Chatbots are becoming as common as 1-800 customer service lines or website FAQs. You can say this out loud if it helps you get used to interacting with the automated assistants designed to answer your every question and command.

Designed to help guide us through both simple and complex procedural tasks inside the mobile, desktop, online, and even back-office network systems that we need to interact with, chatbots are essentially software applications.

Meet Three Types of Chatbots

Some chatbots are pretty basic. These chunks of code go to work in jeans and sneakers. They help users react to comparatively simple form-based applications (mostly web-based) and provide us with preprogrammed information, not dissimilar to what we might be able to find ourselves on a Frequently Asked Questions (FAQ) page of a website.

The “Smart” Bots

Other chatbots are more sophisticated. These chunks of code go to work in a business suit. They are built with more lines of code and boast more connection points to external information streams and resources, such as data analytics capabilities like those in SAP HANA.

The most advanced chatbots today are cultured and refined because they exhibit a real appreciation for the way we humans expect to interact. These chunks of code go to work in a tuxedo or ballgown. They are built to understand the contextual significance of the interactions they engage in.

Along with their capabilities for analytics, these high-end chatbots also have a more-sophisticated appreciation of the idiomatic nuances of human language and may be able to communicate using Natural Language Understanding (NLU).

Handoffs = Bot Learning Opportunities

Common to almost all chatbots will be a “handoff” gateway. This is an algorithmically defined cutoff point, capable of detecting when the human user’s requests outstrip any of the “currently known” capabilities of the chatbot.

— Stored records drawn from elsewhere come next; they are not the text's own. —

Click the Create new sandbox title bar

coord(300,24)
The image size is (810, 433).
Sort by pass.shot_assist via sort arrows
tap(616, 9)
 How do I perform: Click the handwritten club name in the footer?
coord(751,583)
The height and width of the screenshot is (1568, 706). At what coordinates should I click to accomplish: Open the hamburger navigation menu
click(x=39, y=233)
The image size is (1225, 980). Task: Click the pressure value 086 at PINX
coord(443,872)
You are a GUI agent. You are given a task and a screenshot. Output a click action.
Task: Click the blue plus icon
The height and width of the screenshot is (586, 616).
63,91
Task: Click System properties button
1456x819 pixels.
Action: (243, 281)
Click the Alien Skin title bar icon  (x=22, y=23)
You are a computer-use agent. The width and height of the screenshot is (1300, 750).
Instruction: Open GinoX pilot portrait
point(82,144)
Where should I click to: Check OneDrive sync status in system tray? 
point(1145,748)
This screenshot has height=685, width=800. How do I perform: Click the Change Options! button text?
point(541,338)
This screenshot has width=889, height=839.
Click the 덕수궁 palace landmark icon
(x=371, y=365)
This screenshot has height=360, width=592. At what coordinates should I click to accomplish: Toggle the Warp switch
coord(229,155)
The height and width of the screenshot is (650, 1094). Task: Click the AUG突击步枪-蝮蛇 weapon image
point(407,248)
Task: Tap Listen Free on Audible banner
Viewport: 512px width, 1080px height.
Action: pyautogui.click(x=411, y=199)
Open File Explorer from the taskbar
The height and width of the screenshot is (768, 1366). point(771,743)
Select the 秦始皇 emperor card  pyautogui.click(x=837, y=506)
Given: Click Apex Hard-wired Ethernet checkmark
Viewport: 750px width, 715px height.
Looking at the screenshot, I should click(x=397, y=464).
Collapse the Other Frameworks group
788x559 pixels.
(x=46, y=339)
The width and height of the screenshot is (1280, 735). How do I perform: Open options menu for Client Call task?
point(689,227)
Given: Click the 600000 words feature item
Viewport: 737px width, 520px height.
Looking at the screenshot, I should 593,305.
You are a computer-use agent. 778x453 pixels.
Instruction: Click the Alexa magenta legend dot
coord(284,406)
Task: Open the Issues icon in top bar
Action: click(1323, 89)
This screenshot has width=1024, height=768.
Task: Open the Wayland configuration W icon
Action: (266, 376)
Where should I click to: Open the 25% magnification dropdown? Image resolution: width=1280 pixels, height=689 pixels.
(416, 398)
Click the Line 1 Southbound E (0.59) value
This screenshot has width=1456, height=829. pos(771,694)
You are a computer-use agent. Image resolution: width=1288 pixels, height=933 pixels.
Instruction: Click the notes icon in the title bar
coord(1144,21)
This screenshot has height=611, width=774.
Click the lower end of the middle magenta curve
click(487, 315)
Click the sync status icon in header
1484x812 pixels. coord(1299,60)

That currently known quotient is important. A smart (tuxedo or ballgown) chatbot will be built with enough machine-learning-fuelled artificial intelligence (AI) to be able to fill gaps in its knowledge based on its mistakes.

To label them mistakes is actually a bit unfair to the chatbots. Let’s call them “failings.” To put it another way, smart chatbots will be able to learn what they didn’t know from the human support that fulfils the handoff request, and then capture that know-how in order to deliver that information automatically when responding to future inquiries.

How to Create the Perfect Chatbot

So, do we need to hand craft hard-coded chatbots for every scenario? In some cases, they will need extensive custom programming. But in many cases, customers can take advantage of structures and procedures (both human conversational and programmatic) that have been laid down as template-based best practices.

Hey SAP, Build Me a Chatbot

This is precisely what’s behind the SAP Conversational AI offering. Formerly known as Recast.AI, a company that SAP acquired in early 2018, the SAP chatbot platform is intended to offer a faster route to building bots with AI. Many of these can be constructed from the get-go as end-to-end products that use preconfigured bot technologies, all aligned to help improve the customer experience.

SAP explains that its SAP Conversational AI technology matches the requirements of conversational chatbots and includes high-performance Natural Language Processing that supports more than 20 languages. According to an SAP press statement, “SAP aims to simplify complex business interactions and processes by employing conversational user experience technology: The intention is to have applications speak to SAP software users in natural language.”

Prior to acquiring Recast.AI, SAP had already created the SAP CoPilot digital assistant, a web application and platform that dovetails with (and from) SAP Leonardo to build conversational applications. Going forward, SAP clearly intended to bring all conversational AI competencies together in one technology offering, again driven by SAP’s design and implementation insights.

So Human, and Yet Not Human

By 2020, Gartner has estimated that customers will manage 85 percent of their relationship with the enterprise without interacting with a human. Why are bots becoming so prevalent? One answer could be that people have become so comfortable interacting with their peers on social networks that messaging platforms are the next logical step: They are learning to like chatting with more immediacy.

How should we build the best bots for the future? Part of the answer comes down to us, the humans, being able to write very clear questions in the most direct language possible as we seek to train our bots to handle more complex future tasks. We need to think about the semantics behind user intent and be able to splice between civilities and frivolities as we cut to the chase and work out the true meaning behind each user request.

And those user requests will always reflect the eccentricities of the people who make them. Here’s just a small example. The app for the 2018 SAPPHIRE NOW and ASUG Annual Conference had a little extra help from some human monitors during the week of the event. Those monitors included representatives from ASUG’s IT team, who tracked and tagged the many questions attendees submitted to the chatbot. Some of the stranger ones? Attendees asked questions such as:

  • Where can I get a cocktail at 10 a.m.?
  • How can I find a date in Orlando?
  • Are you cute?

Helping Bots Crawl, Walk, and Then Run

Step one is a small one. We should break down topics into components and think about how we will structure bots to serve smaller tasks—jobs based around what we could call microcontent. Then we can aim to build more fully functioning, grown-up bots that can adapt to the complexities of human language and human nature.